Just the ticket? Fans cheer, jeer

Orioles: Fans who paid dearly to see what they thought would be Cal Ripken's final home game are left steaming. Others who bought tickets to a seemingly meaningless Sept. 16 game have suddenly hit the Ripken lottery.

September 23, 2001|By Jon Morgan | Jon Morgan,SUN STAFF

Baseball's upended schedule has reversed the fortunes of thousands of Orioles fans. Some, who had expected to attend Cal Ripken's last home game tonight, won't. Others who had figured to see a meaningless late-season game will instead witness his final bows.

In New York, what was supposed to be the All-Star's last appearance in uniform becomes merely another stop in his goodbye tour. Some people who had planned to attend the sold-out, Sept. 30 game at Yankee Stadium have instead donated their tickets to charities.

The financial consequences for Orioles fans depend on whether they hold tickets for today's game here against the Yankees, or one against the Red Sox that was supposed to be played Sept. 16. The Boston game was rescheduled for Oct. 6 and, barring any more unforeseen events, should include Ripken's final at-bat.

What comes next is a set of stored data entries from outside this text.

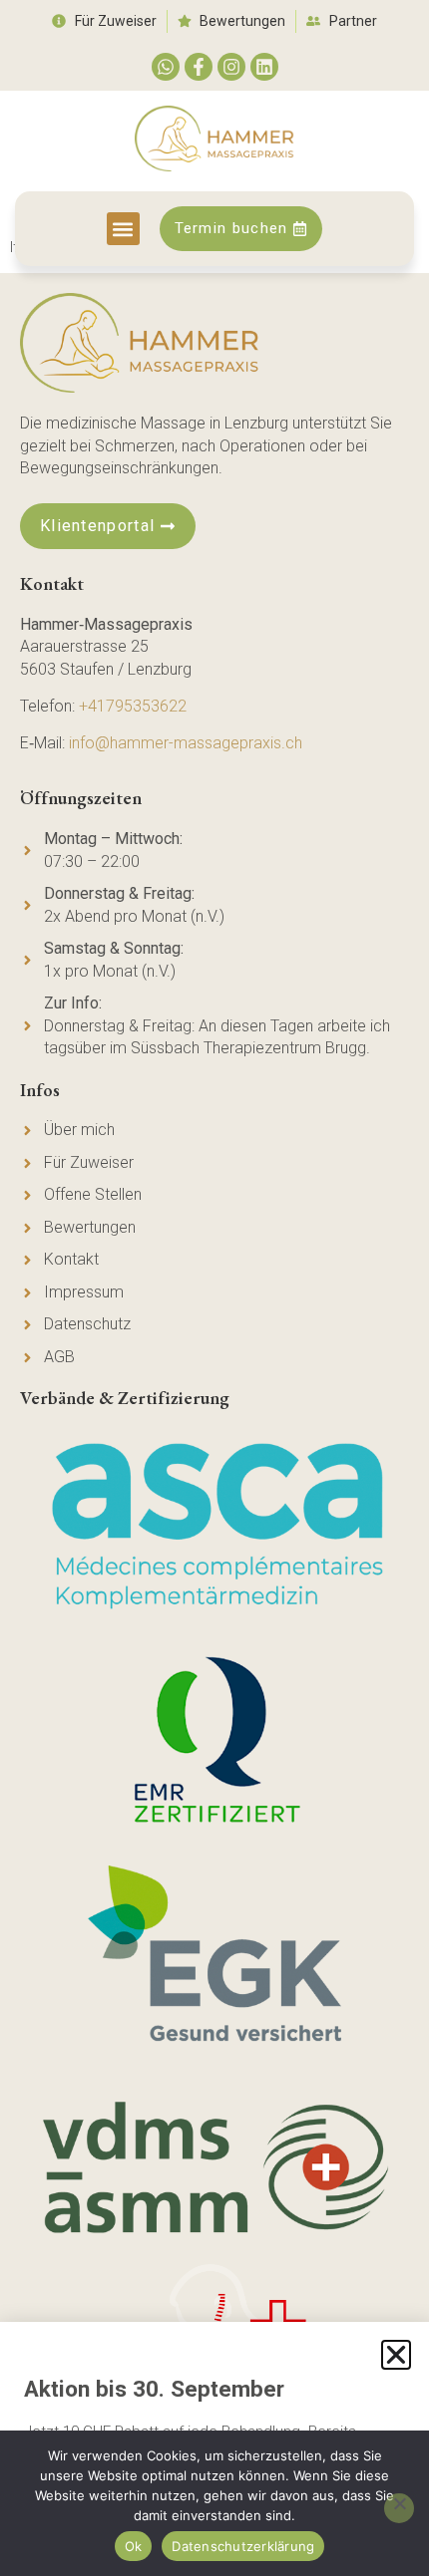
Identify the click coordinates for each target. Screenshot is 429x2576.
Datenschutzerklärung (243, 2546)
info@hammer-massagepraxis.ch (185, 742)
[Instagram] (231, 67)
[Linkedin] (264, 67)
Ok (134, 2546)
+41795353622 (133, 706)
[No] (399, 2508)
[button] (123, 228)
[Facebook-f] (199, 67)
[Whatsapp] (166, 67)
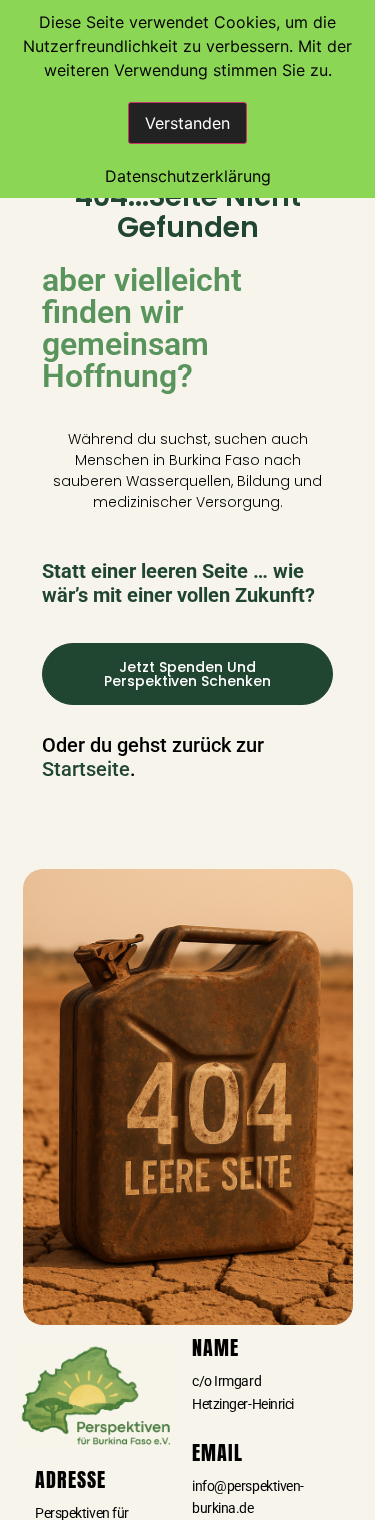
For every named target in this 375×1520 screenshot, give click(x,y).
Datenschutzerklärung (188, 176)
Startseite (86, 769)
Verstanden (187, 123)
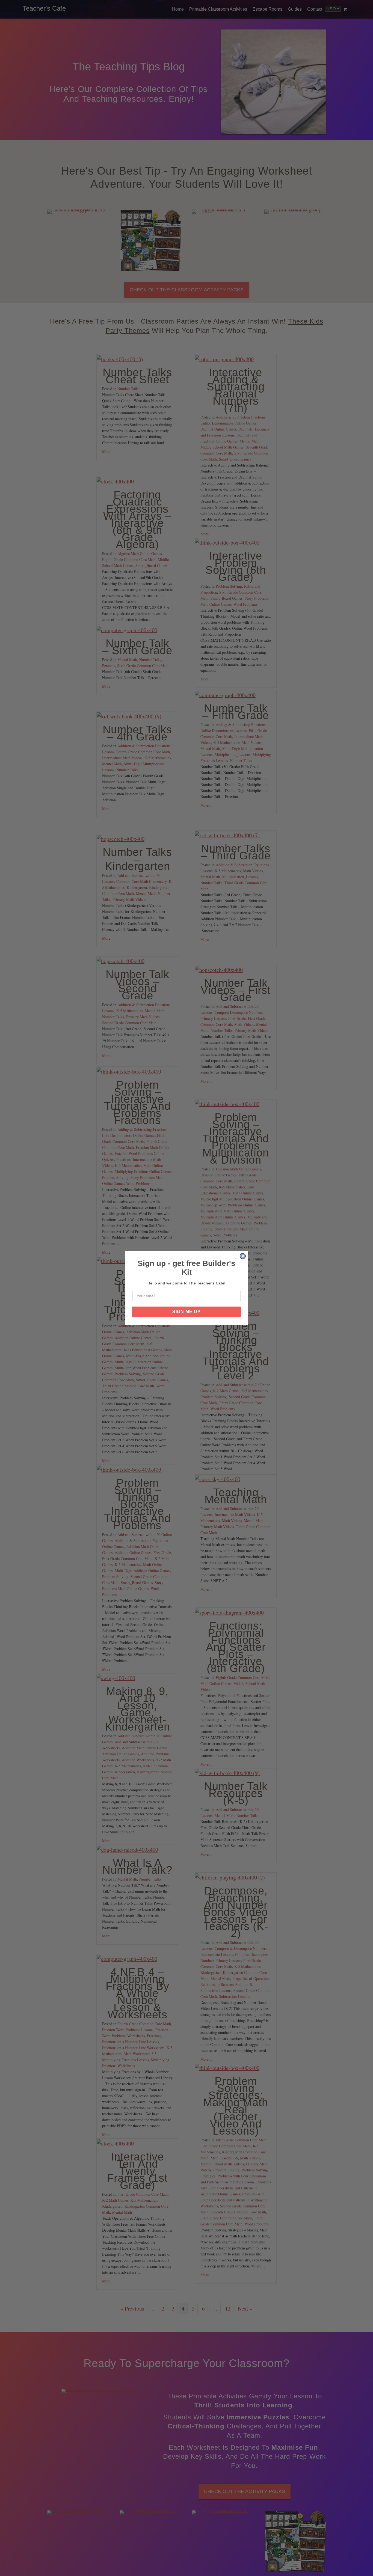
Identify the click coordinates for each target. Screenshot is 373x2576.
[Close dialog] (243, 1256)
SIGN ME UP (186, 1311)
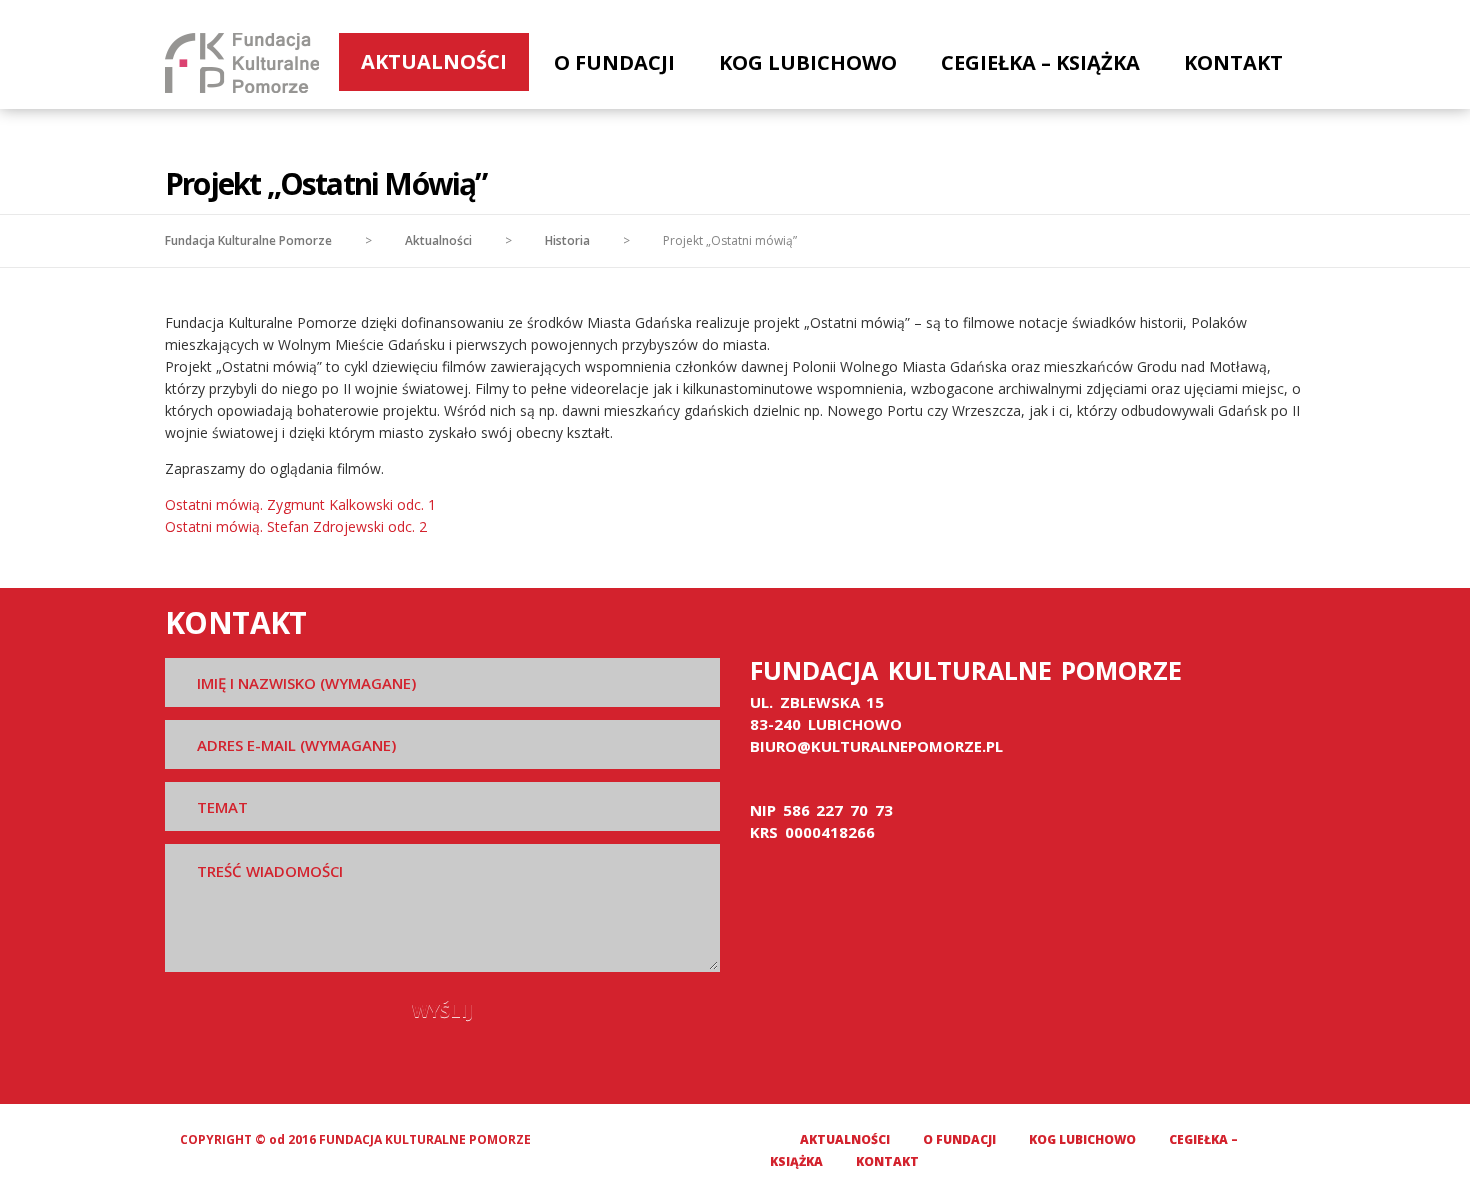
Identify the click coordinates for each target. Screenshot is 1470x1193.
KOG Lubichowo (808, 62)
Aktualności (434, 61)
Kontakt (1233, 62)
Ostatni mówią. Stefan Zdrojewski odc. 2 (296, 526)
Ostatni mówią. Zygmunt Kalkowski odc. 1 (300, 504)
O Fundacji (614, 62)
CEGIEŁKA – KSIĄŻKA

Many fans hold tickets worth a fraction of what they paid brokers to get them. Others find themselves with $30 tickets that brokers price at $2,500.

"I will never go see another Orioles game again," said Gregory McCoy, a computer consultant from Bel Air whose family skipped a vacation to afford $1,425 for three tickets to today's game. A broker has refused a plea for a refund.

"I'm annoyed not so much for the money, but we are not going to see Cal's last game," said McCoy, referring to his wife and 5-year-old son, Carter. Jennifer Schaefer-McCoy saw Ripken's first game and wanted to see his last, too.

McCoy contends the Orioles should have executed a swap, admitting holders of tickets dated Sept. 23 on Oct. 6, and admitting holders of tickets dated Sept. 16 today. Never mind the problem of Yankees fans finding themselves watching the Red Sox at Camden Yards.

When Major League Baseball lengthened the season to make up a week of games postponed because of the terrorist attacks, it was left to individual teams to apportion the tickets, said Katie Feeney, vice president of scheduling and club relations.

The Orioles, like most other teams, decided to honor tickets to each postponed game on the day the game is made up. That means fans holding tickets to a postponed Red Sox game will see the Red Sox.

"We are in a no-win situation and we've taken what we think is the fairest, most logical way of dealing with this," said Orioles spokesman Bill Stetka. "I know some people have paid a lot of money to see Cal's last game and that's unfortunate."

To make tonight's game memorable for ticket holders, Stetka said the team plans a ceremony in which Ripken will join retired Orioles great Brooks Robinson.

The Orioles have not profited from the rescheduling because tonight's game and the rescheduled finale were nearly sold out before last week, Stetka said. In fact, there are too few Oct. 6 tickets to accommodate all the VIPs.

When the revised schedule was announced Sept. 17, about 1,500 tickets remained for the finale against the Red Sox. A few were sold on the Internet before the Orioles shut down sales, Stetka said.

Brokers are now seeking top dollar for the game, which combines the appeal of Ripken's last game with his last home appearance. The Web site of Great Seats Inc., based in College Park, lists bleacher seats at $500 and box seats for $2,500.

Among the lucky who have tickets for the finale is Ray Unger of Columbia, a partial-season ticket holder who got four tickets to the Sept. 16 Boston game. He plans to use three, sell the fourth and donate the proceeds to disaster relief.

"We have a lot of mixed feelings. We want to see him, but what a way for this to happen," Unger said.

Mark Pallack of Westminster, a longtime fan who attended the team's last game at Memorial Stadium as well as the first at Camden Yards, happened to have Sept. 16 tickets obtained as friends and family divvied up season tickets earlier this year. "I'm elated. I understand the people who paid a lot of money and are upset. I would be, too. But I don't think what the Orioles did is bad," Pallack said.

Peter Jacobsen, president of Executive Tickets, a ticket brokerage in Columbia, said the reshuffling hasn't produced a windfall. He had sold most of his Sept. 16 inventory before the schedule change. Conversely, he still has tickets to today's game, some still on hand, worth less than he paid.

"I'm short on the 6th and long on the 23rd," he said.

He had a pair of skyboxes for the Sept. 30 game at Yankee Stadium, which he has donated to New York police.

Charlie Caputo, national trustee of the New York Fraternal Order of Police, said his members, who have suffered greatly in the disaster, have little interest in baseball at the moment. But he is passing along the skybox tickets to a Special Olympics event.

Sports radio personality Nestor "Nasty" Aparicio had arranged a chartered bus to Yankee Stadium for the game at $250 a person, including tickets.